Now you'll return to Form1 and use the new class in an event procedure.

TIP
Although you didn't do it for this example, it's usually wise to add some type-checking logic to class modules in actual projects so that properties or methods that are improperly used don't trigger run-time errors that halt the program.

Step 4: Create an object based on the new class

  1. Click the Form1.vb icon in Solution Explorer, and then click the View Designer button.

    The Form1 user interface appears.

  2. Double-click the Display Record button to open the Button1_Click event procedure in the Code Editor.

  3. Type the following program statements:

    Dim Employee As New Person 
    Dim DOB As Date 
     
    Employee.FirstName = TextBox1.Text 
    Employee.LastName = TextBox2.Text 
    DOB = DateTimePicker1.Value.Date 
     
    MsgBox(Employee.FirstName & " " & Employee.LastName _ 
      & " is " & Employee.Age(DOB) & " years old.")

    This routine stores the values entered by the user in an object named Employee that's declared as type Person. The New keyword indicates that you want to immediately create a new instance of the Employee object. You've declared variables often in this book—now you get to declare one based on a class you created yourself! The routine then declares a Date variable named DOB to store the date entered by the user, and the FirstName and LastName properties of the Employee object are set to the first and last names returned by the two text box objects on the form. The value returned by the date and time picker object is stored in the DOB variable, and the final program statement displays a message box containing the FirstName and LastName properties plus the age of the new employee as determined by the Age method, which returns an integer value when the DOB variable is passed to it. After you define a class in a class module, it's a simple matter to use it in an event procedure, as this routine demonstrates.

  4. Click the Save All button to save your changes, and specify the c:\vb05sbs\chap16 folder as the location.

  5. Click the Start Debugging button to run the program.

    The user interface appears in the IDE, ready for your input.

  6. Type your first name in the First Name text box and your last name in the Last Name text box.

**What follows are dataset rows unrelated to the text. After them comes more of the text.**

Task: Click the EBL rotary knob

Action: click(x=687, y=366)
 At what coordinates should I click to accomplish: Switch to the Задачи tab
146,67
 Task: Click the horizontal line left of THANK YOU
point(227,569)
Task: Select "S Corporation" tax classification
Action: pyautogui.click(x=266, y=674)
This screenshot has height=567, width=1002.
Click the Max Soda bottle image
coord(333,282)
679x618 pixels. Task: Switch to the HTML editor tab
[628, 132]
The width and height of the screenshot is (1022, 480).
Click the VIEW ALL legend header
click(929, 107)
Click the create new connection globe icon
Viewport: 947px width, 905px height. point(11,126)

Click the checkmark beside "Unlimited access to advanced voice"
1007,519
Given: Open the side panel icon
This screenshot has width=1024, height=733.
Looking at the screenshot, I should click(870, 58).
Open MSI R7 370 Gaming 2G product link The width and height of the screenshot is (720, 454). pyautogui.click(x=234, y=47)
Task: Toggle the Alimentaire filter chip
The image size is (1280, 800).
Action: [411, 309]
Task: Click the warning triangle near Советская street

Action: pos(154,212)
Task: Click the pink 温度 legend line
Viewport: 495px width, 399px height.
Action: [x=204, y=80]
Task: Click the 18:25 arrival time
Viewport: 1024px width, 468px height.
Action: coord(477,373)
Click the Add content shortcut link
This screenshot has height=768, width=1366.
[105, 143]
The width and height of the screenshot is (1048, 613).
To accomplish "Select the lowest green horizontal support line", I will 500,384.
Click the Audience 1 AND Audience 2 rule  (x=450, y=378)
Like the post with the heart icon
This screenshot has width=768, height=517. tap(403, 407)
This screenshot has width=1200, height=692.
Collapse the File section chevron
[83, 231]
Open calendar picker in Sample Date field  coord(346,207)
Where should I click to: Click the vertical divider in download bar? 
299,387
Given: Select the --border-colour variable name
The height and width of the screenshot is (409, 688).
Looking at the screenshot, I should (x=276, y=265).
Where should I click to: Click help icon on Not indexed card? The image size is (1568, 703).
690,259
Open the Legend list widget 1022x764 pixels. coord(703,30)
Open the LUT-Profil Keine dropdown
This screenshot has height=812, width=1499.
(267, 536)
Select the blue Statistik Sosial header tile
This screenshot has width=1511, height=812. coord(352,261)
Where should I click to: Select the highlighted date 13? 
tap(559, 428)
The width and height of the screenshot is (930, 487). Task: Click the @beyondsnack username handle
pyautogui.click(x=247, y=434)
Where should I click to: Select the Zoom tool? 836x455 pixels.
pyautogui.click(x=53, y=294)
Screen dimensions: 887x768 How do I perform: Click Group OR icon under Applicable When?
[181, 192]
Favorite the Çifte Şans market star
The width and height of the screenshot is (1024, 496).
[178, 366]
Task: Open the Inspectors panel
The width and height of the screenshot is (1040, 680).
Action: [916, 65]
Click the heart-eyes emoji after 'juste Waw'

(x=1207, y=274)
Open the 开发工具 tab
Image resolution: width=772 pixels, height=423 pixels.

  7. Click the date time picker object's arrow, and scroll in the list box to your birth date (mine is March 1, 1963).

    TIP
    You can scroll faster into the past by clicking the year field when the date time picker dialog box is open. Tiny scroll arrows appear, and you can move one year at a time backward or forward. You can also move quickly to the month you want by clicking the month field and then clicking the month in a pop-up menu.

    Your form looks similar to this:

    graphic

  8. Click the Display Record button.

    Your program stores the first name and last name values in property settings and uses the Age method to calculate the new employee's current age. A message box displays the result, as shown here:

    graphic

  9. Click OK to close the message box, and then experiment with a few different date values, clicking Display Record each time you change the birth date field.

  10. When you're finished experimenting with your new class, click the Close button on the form.

    The development environment returns.